On a bit of a different note, our appointment with her was a very encouraging one for me. We ended the appointment by talking about how I can take care of myself. She said, "Leo's going to be fine. We're going to figure it out. I want to take care of you too. You have a lot on your plate." She and I discussed what was stressing me out and talked about ways for me to get space from Leo things--getting a break. She gave me her cell number to talk. I was also able to bring God into the conversation. I'm not exactly sure if a Christian can talk about that stuff while they are at work, but I don't believe she is a Christian. I was grateful for the opportunity to mention what I did and I pray that God uses us in her life. All that to say, please pray for her as well.
On the food side of things, we are starting to add solid foods to Leo's diet!!! Finally! We actually got these packets of blended whole food g tube diets from a different doctor that I have to tell you about. But first, where we're at now. I'm feeding him 3 times a day (instead of four) and one of these is a solid food meal. We will see how he responds to the food, give his system some time to adjust, and then add another meal. This solid food diet also has more calories than the formula. So we hope that it stays down better and we don't have to give him as much volume initially. Right now I will continue to give him some of his formula by bottle (for oral practice). But the goal is to get to 3 meals of solid food a day and then to tolerate formula at night (but not as much as we're trying to give him now). Hopefully if we can feed him less at night then he will be a bit more comfortable.

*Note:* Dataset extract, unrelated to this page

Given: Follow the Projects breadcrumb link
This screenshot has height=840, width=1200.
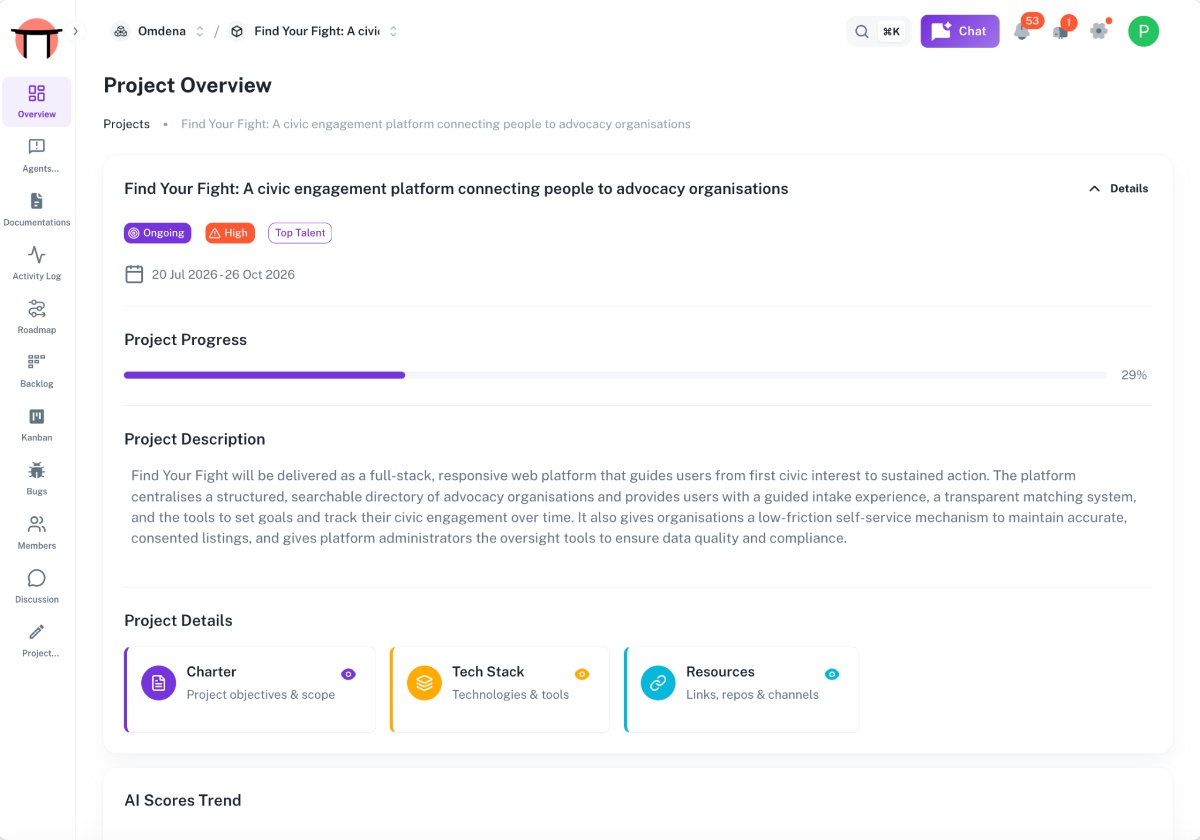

Now, this other doctor. We went to see a complex care pediatrician at Hershey. I forget what I've said on here before. But we have no complaints about our current pediatrician, he just doesn't specialize in "kids like Leo". We wanted to hear this doctor's opinion--especially on the GI doctor's thoughts. She is the one who gave us the packets of solid foods for the g tube. She worked on an eating plan with me. Oh! And this switching him to eating 3 times a day. It gives more time in between feeds which frees up my time a lot. Also, because he's not being constantly pumped full, he's been a lot less pukey (let's hope the solids help with that even more). Also, on this new plan, it takes Leo about 2 hours to be fed (through the pump). Our goal is to work him up to getting each meal in one hour. Who knows how much time that will take, but I hope we can move in that direction.
Lastly (I think), we are starting speech therapy. It's not a weekly therapy right now. But it's helpful to get advice on the oral stimulation and experiences that Leo gets. On that note, on my to do list (that I have some people helping me with) is to get Leo into PT multiple times a week and to get some insurance things figured out. A praise regarding speech therapy--which might seem a little selfish but, oh well--is that the therapist said that in her experience teething can severely impact kids eating. That has been a theory of mine about Leo and why he can't take a full bottle without puking right now. And a couple doctors have kind of written that off so this felt very affirming and I was a little bit like THANK YOU!
In other news, I do believe we will be moving end of August/beginning of September ish. Prayers regarding all of those stressors in the midst of life is appreciated. Also, if you live near us, we will be reaching out to ask for help ;)
May God bless you!
Remember we live right around the corner!!!